Requirement: Would you reproduce, word for word, only the lines running from the top of the data through the line containing "More Related Videos (743, 1884)", and none of the pictures?

Dataset entries:

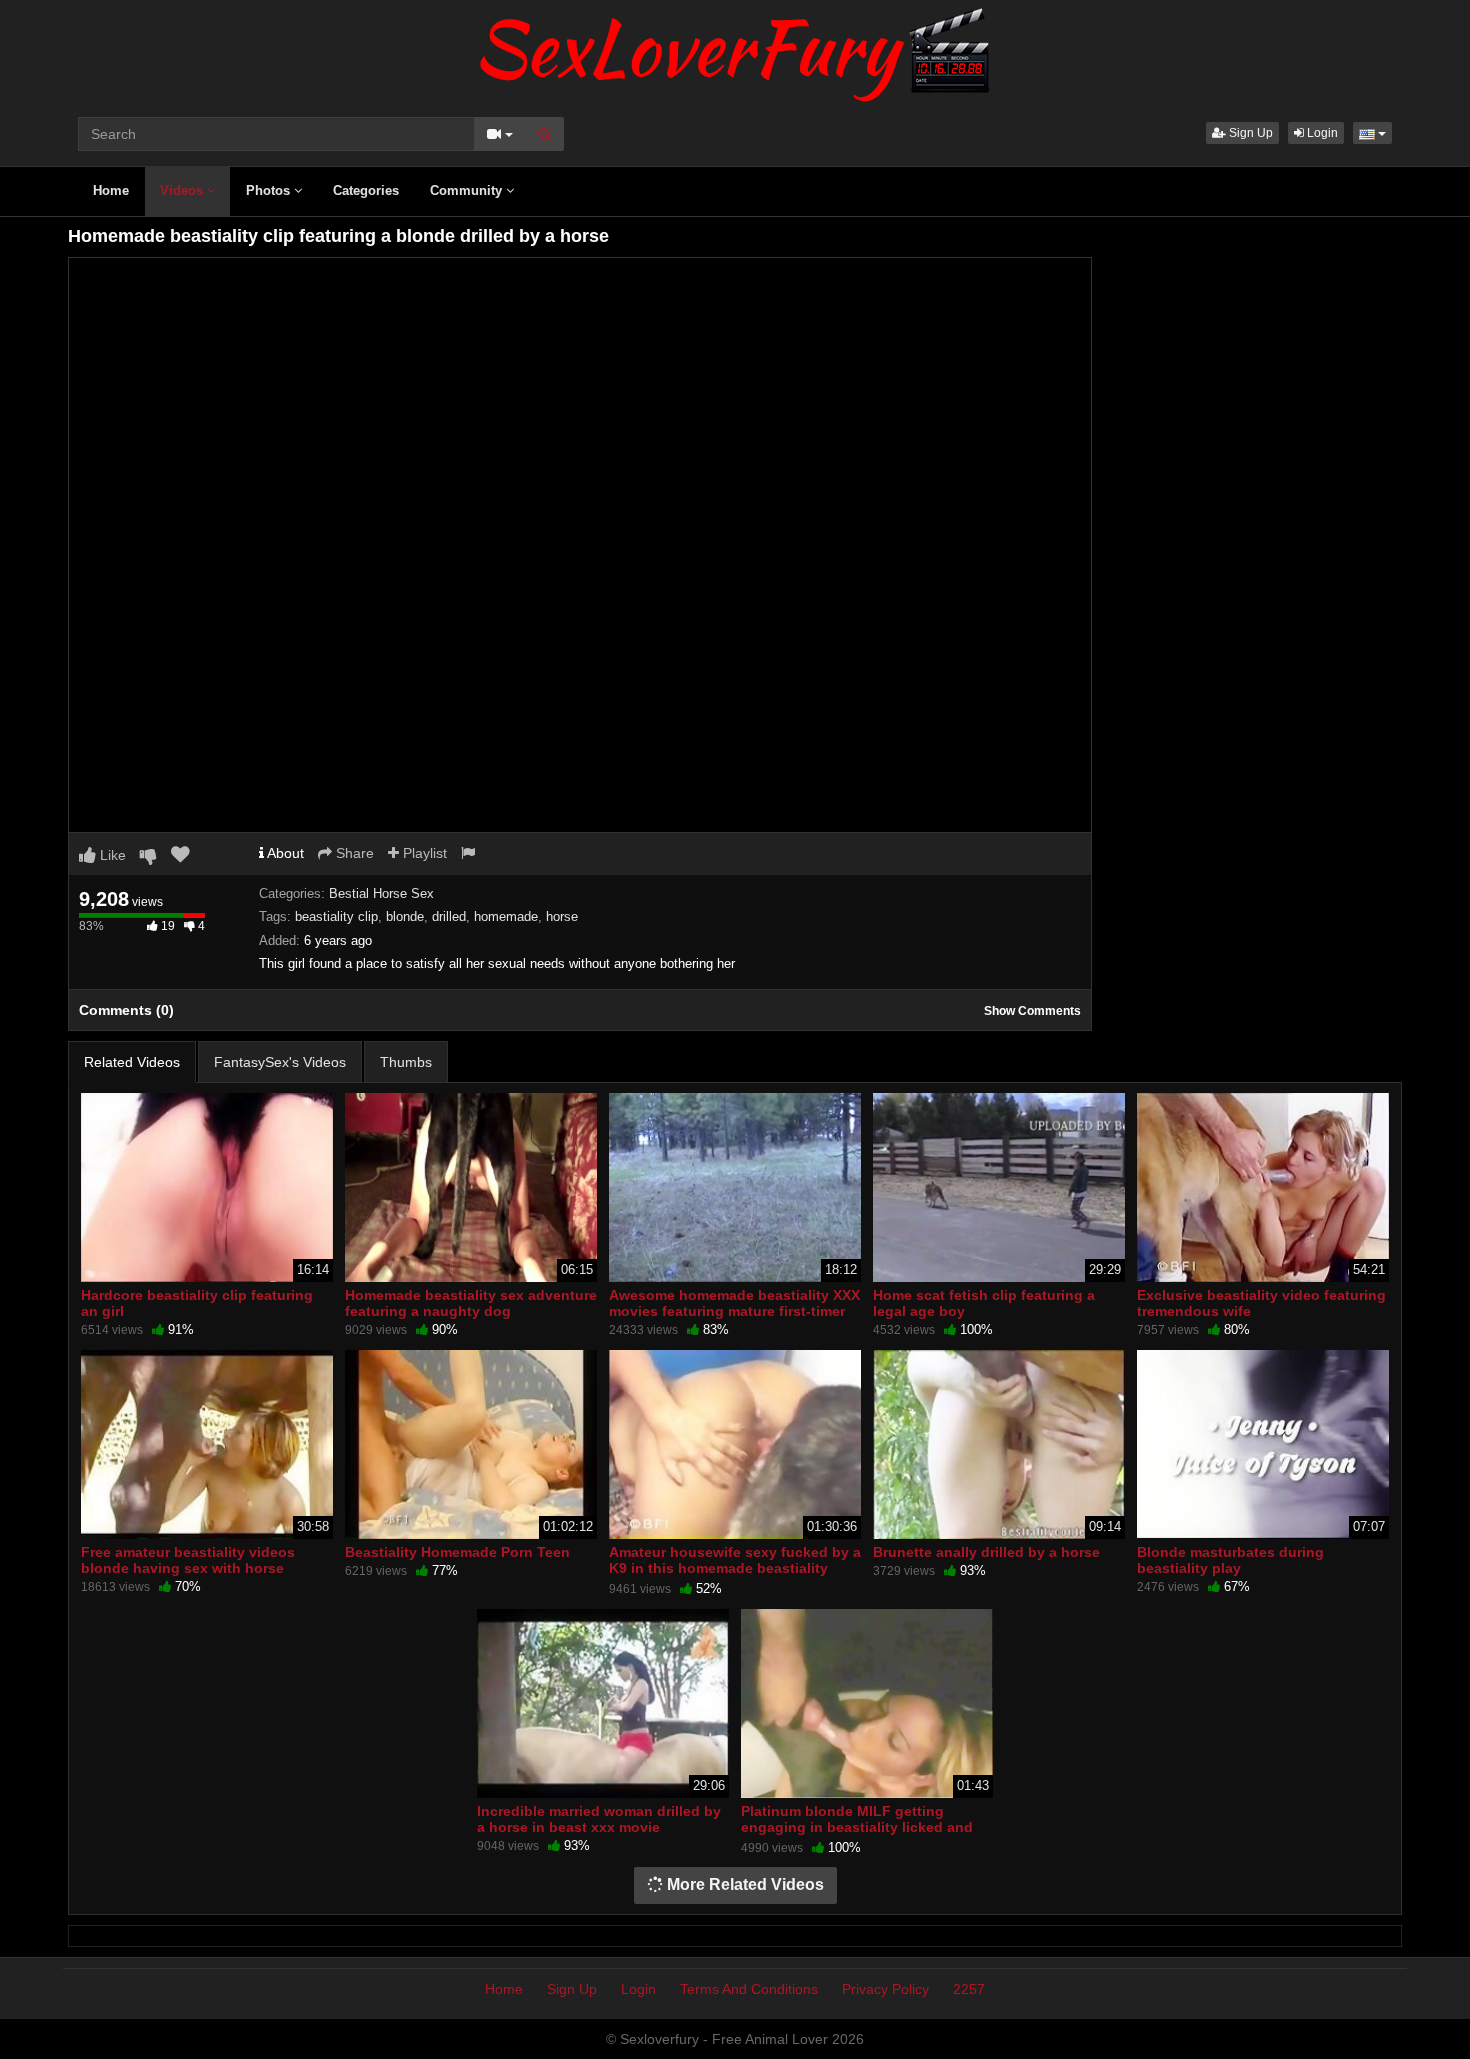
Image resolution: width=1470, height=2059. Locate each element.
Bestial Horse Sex (381, 893)
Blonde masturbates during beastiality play (1230, 1560)
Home (111, 190)
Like (111, 855)
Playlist (423, 853)
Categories (366, 190)
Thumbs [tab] (406, 1062)
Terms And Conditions (749, 1989)
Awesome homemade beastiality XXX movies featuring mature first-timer (734, 1303)
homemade (506, 916)
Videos (183, 190)
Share (353, 853)
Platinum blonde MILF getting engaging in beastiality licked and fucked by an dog (857, 1827)
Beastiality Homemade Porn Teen (457, 1552)
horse (562, 916)
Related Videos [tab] (132, 1062)
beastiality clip (336, 916)
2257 (969, 1989)
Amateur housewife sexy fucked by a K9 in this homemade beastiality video (735, 1568)
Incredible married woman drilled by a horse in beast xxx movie (599, 1819)
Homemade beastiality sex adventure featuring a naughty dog (471, 1303)
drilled (449, 916)
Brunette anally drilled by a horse (986, 1552)
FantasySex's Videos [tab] (280, 1062)
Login (1321, 133)
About (284, 853)
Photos (270, 190)
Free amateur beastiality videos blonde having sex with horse (188, 1560)
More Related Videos (743, 1884)
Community (468, 190)
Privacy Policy (885, 1989)
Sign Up (1249, 133)
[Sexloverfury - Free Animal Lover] (735, 50)
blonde (405, 916)
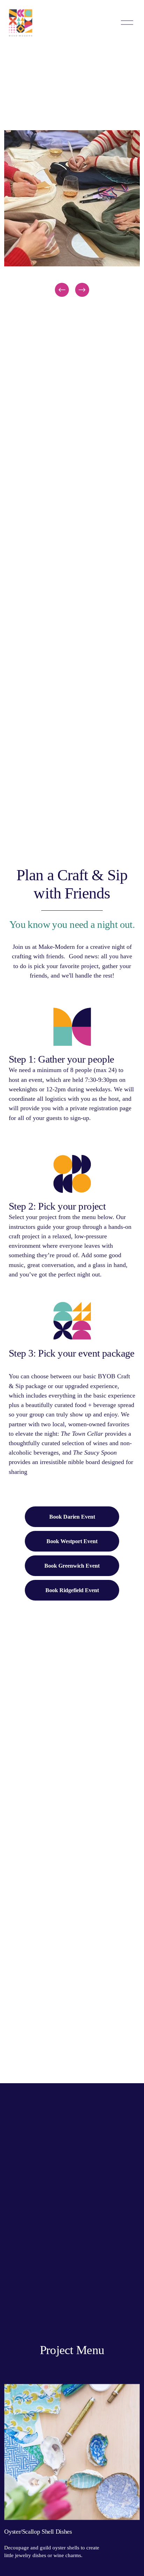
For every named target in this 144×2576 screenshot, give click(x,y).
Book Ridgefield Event (72, 1590)
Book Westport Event (72, 1541)
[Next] (82, 289)
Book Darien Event (72, 1517)
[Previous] (61, 289)
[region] (72, 214)
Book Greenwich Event (72, 1566)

Solution to the exercise:
Image resolution: width=1470, height=2059. Locate each element.
Bestial Horse Sex (381, 893)
Blonde masturbates during beastiality play (1230, 1560)
Home (111, 190)
Like (111, 855)
Playlist (423, 853)
Categories (366, 190)
Thumbs [tab] (406, 1062)
Terms And Conditions (749, 1989)
Awesome homemade beastiality XXX movies featuring mature first-timer (734, 1303)
homemade (506, 916)
Videos (183, 190)
Share (353, 853)
Platinum blonde MILF getting engaging in beastiality licked and fucked by an dog (857, 1827)
Beastiality Homemade Porn Teen (457, 1552)
horse (562, 916)
Related Videos [tab] (132, 1062)
beastiality clip (336, 916)
2257 (969, 1989)
Amateur housewife sexy fucked by a K9 in this homemade beastiality video (735, 1568)
Incredible married woman drilled by a horse in beast xxx movie (599, 1819)
Homemade beastiality sex adventure featuring a naughty dog (471, 1303)
drilled (449, 916)
Brunette anally drilled by a horse (986, 1552)
FantasySex's Videos [tab] (280, 1062)
Login (1321, 133)
About (284, 853)
Photos (270, 190)
Free amateur beastiality videos blonde having sex with horse (188, 1560)
More Related Videos (743, 1884)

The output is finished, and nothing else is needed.